Start of Text shown

Perhaps a better question to be asking here is: How does American wagyu compare to USDA Prime?
If you’re looking for that melt-in-your-mouth feel that makes wagyu so special—and if you value highly marbled meat—then American wagyu is the best beef produced in this country. Period.
Owen says, “The full-blood product can achieve a level of Prime that the majority of Americans have never seen. Both half-bloods and full-bloods produce a product so highly marbled that the USDA grading scale does not have a designated grade that accounts for the high level of marbling.” Owen being the Executive Director of the American Wagyu Association, one would forgive him for being biased, but his statement is objectively backed up by the Washington State University report.
Does "American Kobe" mean anything?
The short answer:
No. It’s totally meaningless.
The long answer:
Much like Champagne, which has to be produced in France and meet a strict set of additional standards to be able to be sold as Champagne—notice the capital C—Kobe is a regional brand of beef from cows that must be born, raised, and slaughtered in Japan’s Hyōgo prefecture. It should always be capitalized, because it’s a registered trademark.
(In theory, wagyu is also a trademarked term in Japan and thus a proper noun, but it is not universally capitalized.)
"American Kobe" is an oxymoron. It doesn’t exist.
Going with the Champagne analogy, it’s like calling something "Spanish Champagne." It doesn’t make sense. If you see these words on a menu, run.
You could call something “American Kobe-style,” but that is still iffy.
American Kobe-style beef would be more accurate, although it’s still misleading. Either something is American wagyu or it’s not, as objectively defined by the USDA.
Owen says that the AWA discourages the term “American Kobe.”
“Kobe is a name or term that Americans are familiar with, so that has been used in the past to help ‘identify’ the product to the average consumer,” he says. “We do not encourage the use of Kobe here in the US. Over the past several years the recognition of Wagyu in the US has grown and is familiar to most consumers, resulting in Kobe not being used as often. Kobe beef is produced from Wagyu lines of cattle in the region of Kobe in Japan.”
Is Kobe really the best beef in the world?
Obviously this is subjective. But according to Japan’s National Competitive Exhibition of Wagyu, the country’s definitive wagyu contest, no.

End of Text shown

Problem set
1. Please return the text of the wagyu passage starting at "(In theory, wagyu" and ending at "It doesn’t exist.".
2. According to the wagyu passage, in which Japanese prefecture must cows for Kobe beef be born, raised, and slaughtered?
You won't need the listing.

Start of Dataset section

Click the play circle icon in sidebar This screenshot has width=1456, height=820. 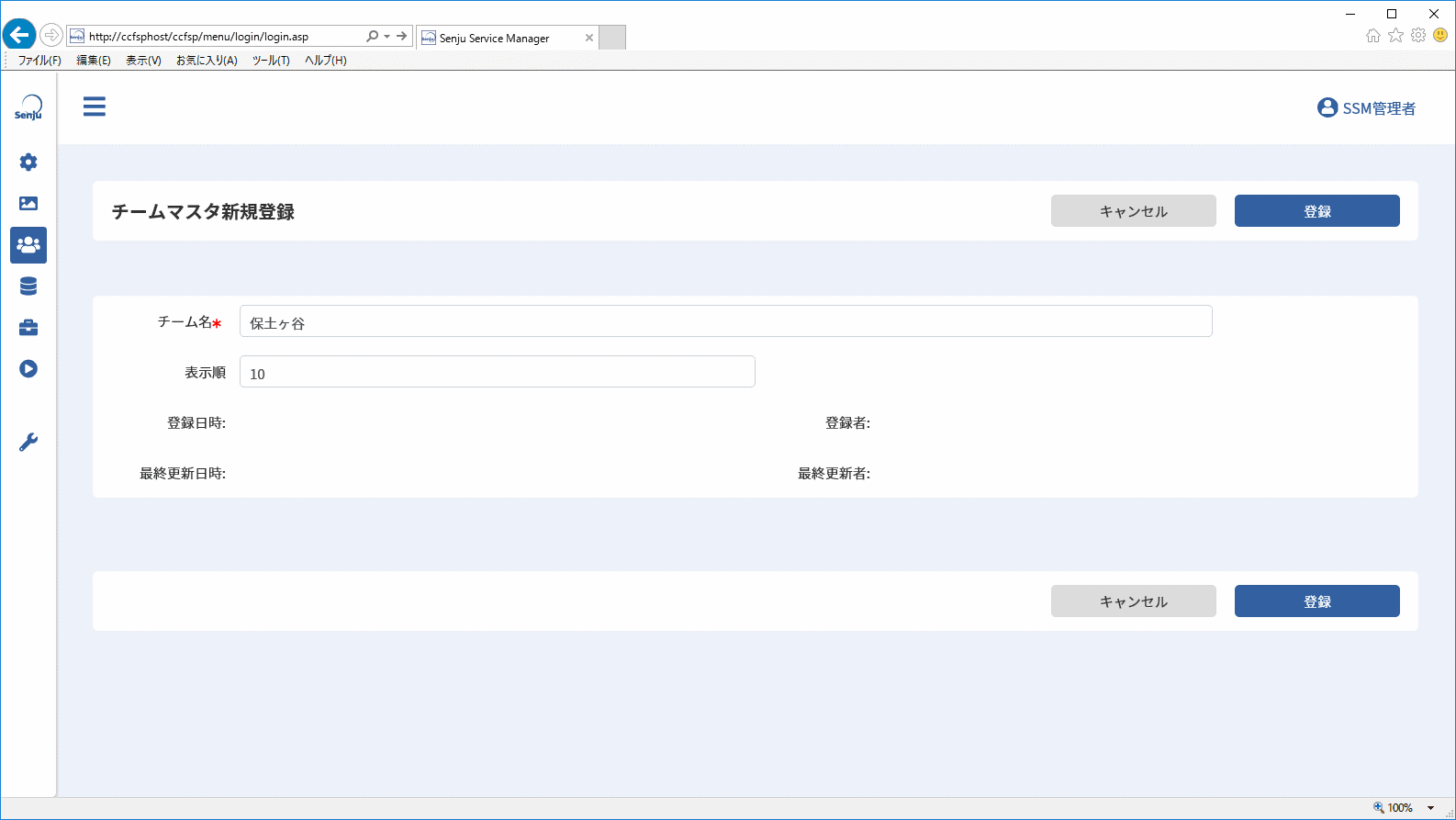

End of Dataset section

Answers for each item
1.
(In theory, wagyu is also a trademarked term in Japan and thus a proper noun, but it is not universally capitalized.)
"American Kobe" is an oxymoron. It doesn’t exist.

2. Hyōgo prefecture